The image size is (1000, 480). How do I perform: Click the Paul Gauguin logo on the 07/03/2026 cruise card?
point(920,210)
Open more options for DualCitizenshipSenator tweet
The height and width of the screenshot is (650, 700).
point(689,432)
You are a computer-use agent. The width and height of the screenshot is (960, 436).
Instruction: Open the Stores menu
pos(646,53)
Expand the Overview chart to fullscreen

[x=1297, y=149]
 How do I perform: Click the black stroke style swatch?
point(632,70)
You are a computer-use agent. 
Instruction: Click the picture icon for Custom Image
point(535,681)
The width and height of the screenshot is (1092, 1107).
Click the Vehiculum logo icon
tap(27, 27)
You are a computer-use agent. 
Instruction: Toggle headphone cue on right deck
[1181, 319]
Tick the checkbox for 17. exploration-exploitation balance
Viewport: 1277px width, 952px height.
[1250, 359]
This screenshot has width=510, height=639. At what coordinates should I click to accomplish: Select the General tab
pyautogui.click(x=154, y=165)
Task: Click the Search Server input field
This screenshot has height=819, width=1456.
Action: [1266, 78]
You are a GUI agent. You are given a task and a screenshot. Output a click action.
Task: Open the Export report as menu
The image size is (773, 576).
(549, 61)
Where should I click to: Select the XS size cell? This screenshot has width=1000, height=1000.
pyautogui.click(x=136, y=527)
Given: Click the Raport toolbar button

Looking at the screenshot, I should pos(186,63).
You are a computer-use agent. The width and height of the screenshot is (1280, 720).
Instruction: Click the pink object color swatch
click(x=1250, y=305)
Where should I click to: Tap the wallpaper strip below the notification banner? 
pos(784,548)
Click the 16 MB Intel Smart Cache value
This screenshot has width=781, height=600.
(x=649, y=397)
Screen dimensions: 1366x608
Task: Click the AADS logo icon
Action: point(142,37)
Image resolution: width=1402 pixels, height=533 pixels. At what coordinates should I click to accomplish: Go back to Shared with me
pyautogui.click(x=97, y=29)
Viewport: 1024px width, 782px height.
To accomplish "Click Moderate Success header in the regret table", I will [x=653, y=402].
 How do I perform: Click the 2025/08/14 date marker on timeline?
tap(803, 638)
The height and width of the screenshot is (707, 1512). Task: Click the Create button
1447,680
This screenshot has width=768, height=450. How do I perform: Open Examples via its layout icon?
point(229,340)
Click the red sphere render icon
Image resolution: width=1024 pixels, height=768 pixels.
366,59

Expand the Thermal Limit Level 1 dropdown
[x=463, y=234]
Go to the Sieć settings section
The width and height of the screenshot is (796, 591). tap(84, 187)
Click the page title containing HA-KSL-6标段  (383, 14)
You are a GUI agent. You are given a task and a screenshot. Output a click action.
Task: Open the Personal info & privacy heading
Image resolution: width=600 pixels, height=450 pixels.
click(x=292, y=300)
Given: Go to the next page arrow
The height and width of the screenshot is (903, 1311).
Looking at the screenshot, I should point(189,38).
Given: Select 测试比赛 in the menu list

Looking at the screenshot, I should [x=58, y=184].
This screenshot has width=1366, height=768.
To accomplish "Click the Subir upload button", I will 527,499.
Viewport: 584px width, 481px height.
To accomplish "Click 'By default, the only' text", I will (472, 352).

* * * * * * * * *

● Brief:
Repeat the data in full. Alter nothing.

● Result:
The image size is (1000, 480). How do I perform: Click the Paul Gauguin logo on the 07/03/2026 cruise card?
point(920,210)
Open more options for DualCitizenshipSenator tweet
The height and width of the screenshot is (650, 700).
point(689,432)
You are a computer-use agent. The width and height of the screenshot is (960, 436).
Instruction: Open the Stores menu
pos(646,53)
Expand the Overview chart to fullscreen

[x=1297, y=149]
 How do I perform: Click the black stroke style swatch?
point(632,70)
You are a computer-use agent. 
Instruction: Click the picture icon for Custom Image
point(535,681)
The width and height of the screenshot is (1092, 1107).
Click the Vehiculum logo icon
tap(27, 27)
You are a computer-use agent. 
Instruction: Toggle headphone cue on right deck
[1181, 319]
Tick the checkbox for 17. exploration-exploitation balance
Viewport: 1277px width, 952px height.
[1250, 359]
This screenshot has width=510, height=639. At what coordinates should I click to accomplish: Select the General tab
pyautogui.click(x=154, y=165)
Task: Click the Search Server input field
This screenshot has height=819, width=1456.
Action: [1266, 78]
You are a GUI agent. You are given a task and a screenshot. Output a click action.
Task: Open the Export report as menu
The image size is (773, 576).
(549, 61)
Where should I click to: Select the XS size cell? This screenshot has width=1000, height=1000.
pyautogui.click(x=136, y=527)
Given: Click the Raport toolbar button

Looking at the screenshot, I should pos(186,63).
You are a computer-use agent. The width and height of the screenshot is (1280, 720).
Instruction: Click the pink object color swatch
click(x=1250, y=305)
Where should I click to: Tap the wallpaper strip below the notification banner? 
pos(784,548)
Click the 16 MB Intel Smart Cache value
This screenshot has width=781, height=600.
(x=649, y=397)
Screen dimensions: 1366x608
Task: Click the AADS logo icon
Action: point(142,37)
Image resolution: width=1402 pixels, height=533 pixels. At what coordinates should I click to accomplish: Go back to Shared with me
pyautogui.click(x=97, y=29)
Viewport: 1024px width, 782px height.
To accomplish "Click Moderate Success header in the regret table", I will [x=653, y=402].
 How do I perform: Click the 2025/08/14 date marker on timeline?
tap(803, 638)
The height and width of the screenshot is (707, 1512). Task: Click the Create button
1447,680
This screenshot has width=768, height=450. How do I perform: Open Examples via its layout icon?
point(229,340)
Click the red sphere render icon
Image resolution: width=1024 pixels, height=768 pixels.
366,59

Expand the Thermal Limit Level 1 dropdown
[x=463, y=234]
Go to the Sieć settings section
The width and height of the screenshot is (796, 591). tap(84, 187)
Click the page title containing HA-KSL-6标段  (383, 14)
You are a GUI agent. You are given a task and a screenshot. Output a click action.
Task: Open the Personal info & privacy heading
Image resolution: width=600 pixels, height=450 pixels.
click(x=292, y=300)
Given: Go to the next page arrow
The height and width of the screenshot is (903, 1311).
Looking at the screenshot, I should point(189,38).
Given: Select 测试比赛 in the menu list

Looking at the screenshot, I should [x=58, y=184].
This screenshot has width=1366, height=768.
To accomplish "Click the Subir upload button", I will 527,499.
Viewport: 584px width, 481px height.
To accomplish "Click 'By default, the only' text", I will (472, 352).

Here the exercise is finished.